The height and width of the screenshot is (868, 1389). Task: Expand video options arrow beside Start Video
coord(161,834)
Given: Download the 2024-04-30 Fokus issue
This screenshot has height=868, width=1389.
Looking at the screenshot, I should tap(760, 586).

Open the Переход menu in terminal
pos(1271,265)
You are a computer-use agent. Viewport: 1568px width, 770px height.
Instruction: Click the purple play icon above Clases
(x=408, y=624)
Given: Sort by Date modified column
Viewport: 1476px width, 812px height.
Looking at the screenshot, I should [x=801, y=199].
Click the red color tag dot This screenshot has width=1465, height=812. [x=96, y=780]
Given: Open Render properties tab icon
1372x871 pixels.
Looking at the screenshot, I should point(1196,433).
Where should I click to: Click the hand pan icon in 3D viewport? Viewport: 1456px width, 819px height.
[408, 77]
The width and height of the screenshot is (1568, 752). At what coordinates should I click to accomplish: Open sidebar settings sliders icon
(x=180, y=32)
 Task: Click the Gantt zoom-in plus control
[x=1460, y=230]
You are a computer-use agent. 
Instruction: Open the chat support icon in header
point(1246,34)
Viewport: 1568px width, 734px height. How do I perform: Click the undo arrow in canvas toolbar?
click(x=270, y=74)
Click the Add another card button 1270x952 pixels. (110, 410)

____

Each record above must be given again exactly as written.

The height and width of the screenshot is (868, 1389). Task: Expand video options arrow beside Start Video
coord(161,834)
Given: Download the 2024-04-30 Fokus issue
This screenshot has height=868, width=1389.
Looking at the screenshot, I should tap(760, 586).

Open the Переход menu in terminal
pos(1271,265)
You are a computer-use agent. Viewport: 1568px width, 770px height.
Instruction: Click the purple play icon above Clases
(x=408, y=624)
Given: Sort by Date modified column
Viewport: 1476px width, 812px height.
Looking at the screenshot, I should [x=801, y=199].
Click the red color tag dot This screenshot has width=1465, height=812. [x=96, y=780]
Given: Open Render properties tab icon
1372x871 pixels.
Looking at the screenshot, I should point(1196,433).
Where should I click to: Click the hand pan icon in 3D viewport? Viewport: 1456px width, 819px height.
[408, 77]
The width and height of the screenshot is (1568, 752). At what coordinates should I click to accomplish: Open sidebar settings sliders icon
(x=180, y=32)
 Task: Click the Gantt zoom-in plus control
[x=1460, y=230]
You are a computer-use agent. 
Instruction: Open the chat support icon in header
point(1246,34)
Viewport: 1568px width, 734px height. How do I perform: Click the undo arrow in canvas toolbar?
click(x=270, y=74)
Click the Add another card button 1270x952 pixels. (110, 410)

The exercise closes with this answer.